The future of predictive maintenance analytics: Disruptive technologies to adopt
Asset performance management (APM) consists of two key elements: predictive analytics and maintenance strategies. Setting the right strategic path for any particular industrial application depends on understanding the current state of equipment health, and then being able to plan for improvement based on predicting what will be needed to maintain and bring assets to an even more efficient state. Within the next three years, the predictive component of APM is poised to encompass transformative disruption to the traditional approach.
Current Approach
The traditional approach of Cloud and on-premises APM has reached a new, more efficient state, but still poses constraints in continuing significant improvements. The following strategies can be viewed as ground-breaking improvements, but each still has limitations to the impact they can exact.
Reduced Deployment Time
Investment in Cloud technology and pre-built models reduces deployment time. Many original equipment manufacturers (OEMs) have had cloud APM capability and prebuilt models since 2016/2017. However, there are still gaps in delivering ongoing value.

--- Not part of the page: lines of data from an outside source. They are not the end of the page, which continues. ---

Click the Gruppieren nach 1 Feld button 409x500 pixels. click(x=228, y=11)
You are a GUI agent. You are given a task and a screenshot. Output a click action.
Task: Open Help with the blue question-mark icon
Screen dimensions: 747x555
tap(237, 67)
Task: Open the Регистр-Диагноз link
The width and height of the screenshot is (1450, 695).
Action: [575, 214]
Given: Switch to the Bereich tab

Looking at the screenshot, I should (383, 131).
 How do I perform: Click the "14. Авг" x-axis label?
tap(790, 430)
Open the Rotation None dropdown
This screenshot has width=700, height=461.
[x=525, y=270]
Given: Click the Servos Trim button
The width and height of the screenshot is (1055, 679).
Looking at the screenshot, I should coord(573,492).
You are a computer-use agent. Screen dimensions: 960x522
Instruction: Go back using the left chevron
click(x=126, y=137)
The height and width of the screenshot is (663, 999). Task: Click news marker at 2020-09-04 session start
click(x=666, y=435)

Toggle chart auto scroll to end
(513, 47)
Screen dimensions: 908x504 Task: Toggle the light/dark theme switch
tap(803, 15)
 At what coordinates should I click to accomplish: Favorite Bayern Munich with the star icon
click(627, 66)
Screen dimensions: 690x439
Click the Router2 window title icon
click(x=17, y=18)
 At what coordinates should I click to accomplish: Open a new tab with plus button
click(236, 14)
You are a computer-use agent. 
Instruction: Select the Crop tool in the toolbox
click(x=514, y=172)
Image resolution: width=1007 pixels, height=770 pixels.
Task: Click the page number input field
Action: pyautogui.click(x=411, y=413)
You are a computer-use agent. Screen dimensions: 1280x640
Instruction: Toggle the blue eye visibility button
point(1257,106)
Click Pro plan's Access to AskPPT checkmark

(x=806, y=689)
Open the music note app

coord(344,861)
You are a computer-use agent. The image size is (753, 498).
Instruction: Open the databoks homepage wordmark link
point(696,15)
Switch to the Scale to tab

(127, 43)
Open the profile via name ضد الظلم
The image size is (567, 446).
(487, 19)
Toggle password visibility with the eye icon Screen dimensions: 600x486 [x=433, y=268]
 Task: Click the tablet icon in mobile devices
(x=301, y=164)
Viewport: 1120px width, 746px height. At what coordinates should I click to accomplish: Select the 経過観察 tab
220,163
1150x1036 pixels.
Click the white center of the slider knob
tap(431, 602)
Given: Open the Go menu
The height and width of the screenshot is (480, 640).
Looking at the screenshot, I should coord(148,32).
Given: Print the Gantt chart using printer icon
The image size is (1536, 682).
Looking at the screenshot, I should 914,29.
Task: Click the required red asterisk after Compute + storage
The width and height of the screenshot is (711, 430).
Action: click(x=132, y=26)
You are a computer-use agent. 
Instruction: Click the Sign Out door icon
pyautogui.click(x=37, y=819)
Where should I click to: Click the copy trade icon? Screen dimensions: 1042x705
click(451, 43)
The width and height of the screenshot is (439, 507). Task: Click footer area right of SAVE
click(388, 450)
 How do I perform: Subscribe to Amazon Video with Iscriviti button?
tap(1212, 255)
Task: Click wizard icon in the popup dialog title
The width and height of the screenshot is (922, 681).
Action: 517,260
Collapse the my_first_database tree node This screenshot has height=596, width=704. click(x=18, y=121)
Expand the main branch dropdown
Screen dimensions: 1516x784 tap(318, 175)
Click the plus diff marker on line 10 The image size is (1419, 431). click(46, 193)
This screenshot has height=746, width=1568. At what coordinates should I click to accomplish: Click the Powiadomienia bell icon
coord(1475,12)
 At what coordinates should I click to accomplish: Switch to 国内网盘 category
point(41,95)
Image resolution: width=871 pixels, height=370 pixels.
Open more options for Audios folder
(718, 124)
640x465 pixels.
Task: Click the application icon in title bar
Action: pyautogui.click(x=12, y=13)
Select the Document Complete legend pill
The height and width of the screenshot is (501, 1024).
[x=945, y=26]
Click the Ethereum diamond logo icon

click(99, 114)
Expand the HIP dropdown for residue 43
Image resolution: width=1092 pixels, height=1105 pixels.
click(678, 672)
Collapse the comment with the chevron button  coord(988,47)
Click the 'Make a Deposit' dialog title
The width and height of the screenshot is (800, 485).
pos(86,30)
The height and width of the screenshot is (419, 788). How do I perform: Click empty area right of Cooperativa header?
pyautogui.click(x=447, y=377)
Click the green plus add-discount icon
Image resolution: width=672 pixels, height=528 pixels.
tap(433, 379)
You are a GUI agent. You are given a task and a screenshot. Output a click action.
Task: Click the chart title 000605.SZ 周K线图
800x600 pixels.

Even with cloud-delivered APM, someone must conduct tag mapping, model tuning, and many other laborious steps resulting in high service costs and customizations. This is not a plug-and-play solution.
A prebuilt model strategy saves time and effort by bringing predictive capability online quickly. However, analytics may not operate to the fullest potential from the beginning; prebuilt analytics need a certain amount of customization.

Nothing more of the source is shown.